Bill Cunningham, 89, retired from training just over four years ago at the age of 85.
The former pool manager and swimming coach trained a modest team of three greyhounds from the age of 35 and said whilst he loved every minute of it, he feared the “stress” of it all had taken its toll on many participants.
“Yeah, I enjoyed training the greyhounds,” he said.
“Training has changed so much now and after retiring I barely follow it anymore though.
“There's a lot of new rules and although some are good, some are, well, bloody ridiculous and I can see why a lot are getting out.
“The sport has changed so much. When I was in North Melbourne, I used to take a racedog on a tram to the track, and then race it. A lot of us did.
“I know that couldn't happen now but you can't really race at all if you haven't got an air conditioned trailer in the summer months.”
Cunningham believed that former owners and trainers had “more fun” in the business in years gone by and was worried the enjoyment was decreasing amongst participants in this day and age.
“We used to just walk our dogs for miles around the streets twice a day,” he said.
“Now, trainers wouldn't do that because there are so many loose pet dogs running around off the leads. Most trainers free gallop or use walking machines which I started doing when I turned 60.
“We used to go to the track with a couple of dogs in the back of the car and enjoy the day out.
“We would all have a few beers, all the trainers would talk to each other and share a meal together and then we would bet on our dog, race it and go home.
“Nowadays, trainers keep to themselves, there are hardly any spectators on track and all the punting is done online and you can't blame COVID because that was happening before the pandemic.
“The sport itself seems to be going okay in Australia, though, even with some harsh policies and strict animal welfare.
“The prizemoney has increased, and starters fees, but are people enjoying it as much?”
Cunningham said that he trained for the social side of the sport, to keep fit and the love of the animal but those reasons seemed lost among many participants.
He believes greyhound racing clubs needed to attract spectators back and make the sport lively again.
“The dogs kept me going and I would attend to them three times a day,” he said.
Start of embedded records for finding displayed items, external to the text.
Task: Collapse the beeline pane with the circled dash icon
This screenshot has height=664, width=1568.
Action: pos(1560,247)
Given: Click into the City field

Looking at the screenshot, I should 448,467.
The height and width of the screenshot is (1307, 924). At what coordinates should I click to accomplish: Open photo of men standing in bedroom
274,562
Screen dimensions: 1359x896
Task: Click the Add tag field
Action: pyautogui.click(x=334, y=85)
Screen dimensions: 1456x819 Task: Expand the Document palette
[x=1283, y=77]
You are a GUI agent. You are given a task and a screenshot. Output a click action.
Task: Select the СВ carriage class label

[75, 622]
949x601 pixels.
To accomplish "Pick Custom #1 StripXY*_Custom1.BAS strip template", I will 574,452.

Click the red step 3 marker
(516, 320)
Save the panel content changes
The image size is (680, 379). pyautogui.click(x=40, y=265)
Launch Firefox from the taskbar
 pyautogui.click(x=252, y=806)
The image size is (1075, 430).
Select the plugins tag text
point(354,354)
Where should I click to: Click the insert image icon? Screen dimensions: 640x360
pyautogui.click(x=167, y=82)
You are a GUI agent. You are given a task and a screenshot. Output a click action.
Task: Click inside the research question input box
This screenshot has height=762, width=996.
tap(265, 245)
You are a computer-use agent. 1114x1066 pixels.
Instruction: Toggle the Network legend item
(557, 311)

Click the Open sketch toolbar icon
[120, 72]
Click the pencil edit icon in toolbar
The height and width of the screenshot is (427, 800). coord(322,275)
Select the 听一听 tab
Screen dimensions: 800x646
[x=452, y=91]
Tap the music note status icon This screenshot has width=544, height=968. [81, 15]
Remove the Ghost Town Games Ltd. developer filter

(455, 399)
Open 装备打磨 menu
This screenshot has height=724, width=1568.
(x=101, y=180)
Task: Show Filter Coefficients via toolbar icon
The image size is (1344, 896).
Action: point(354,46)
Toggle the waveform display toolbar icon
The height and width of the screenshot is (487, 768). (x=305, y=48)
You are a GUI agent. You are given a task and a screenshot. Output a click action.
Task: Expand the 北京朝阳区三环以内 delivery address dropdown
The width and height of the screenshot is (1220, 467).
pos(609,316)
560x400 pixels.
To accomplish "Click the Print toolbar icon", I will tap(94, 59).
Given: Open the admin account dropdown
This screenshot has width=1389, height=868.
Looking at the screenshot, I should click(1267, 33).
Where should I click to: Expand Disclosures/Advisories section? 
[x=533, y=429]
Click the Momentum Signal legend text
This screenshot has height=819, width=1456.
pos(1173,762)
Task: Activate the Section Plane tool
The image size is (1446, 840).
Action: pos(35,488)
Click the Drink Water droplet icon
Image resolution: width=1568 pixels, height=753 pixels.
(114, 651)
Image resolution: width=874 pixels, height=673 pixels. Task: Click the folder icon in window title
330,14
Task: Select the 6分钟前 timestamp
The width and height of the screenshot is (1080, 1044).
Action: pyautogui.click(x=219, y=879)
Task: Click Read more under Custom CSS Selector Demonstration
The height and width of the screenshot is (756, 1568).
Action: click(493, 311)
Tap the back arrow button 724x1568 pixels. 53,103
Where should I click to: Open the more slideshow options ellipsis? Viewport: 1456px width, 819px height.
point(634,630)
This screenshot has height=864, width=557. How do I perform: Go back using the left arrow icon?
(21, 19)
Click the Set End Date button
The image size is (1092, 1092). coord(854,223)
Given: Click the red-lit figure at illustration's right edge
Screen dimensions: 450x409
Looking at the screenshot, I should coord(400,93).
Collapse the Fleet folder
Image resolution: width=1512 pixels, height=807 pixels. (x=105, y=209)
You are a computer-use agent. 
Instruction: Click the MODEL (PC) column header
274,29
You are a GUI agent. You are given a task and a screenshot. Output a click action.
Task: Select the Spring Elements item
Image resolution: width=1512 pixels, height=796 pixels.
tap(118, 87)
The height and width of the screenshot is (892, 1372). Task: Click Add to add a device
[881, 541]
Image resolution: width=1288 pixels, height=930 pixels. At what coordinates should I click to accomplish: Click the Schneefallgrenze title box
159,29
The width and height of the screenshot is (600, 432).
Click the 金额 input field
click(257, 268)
“I made many friends in the industry and a lot of the time we would catch up on a Friday night if we weren't racing.
“Most of the time now, the big trainers just send their workers to the track and it's more like a job and it is pretty boring at the track for spectators.
“The hobby trainers find it hard and it has gotten ridiculous with the re-homing rules. I had to keep one of my greyhounds home for a year after she raced before I could move her on to a home.
“But it probably still is a great sport but I don't really watch any greyhound racing anymore, but occasionally I watch the horse races though.”
Whilst Cunningham is lost to training, he still cares for a retired greyhound – Mate – who he lets out three times a day for a relaxing sunbake.
“In the last 50 years, there have only been two stages of like three or four months when I was without a greyhound.”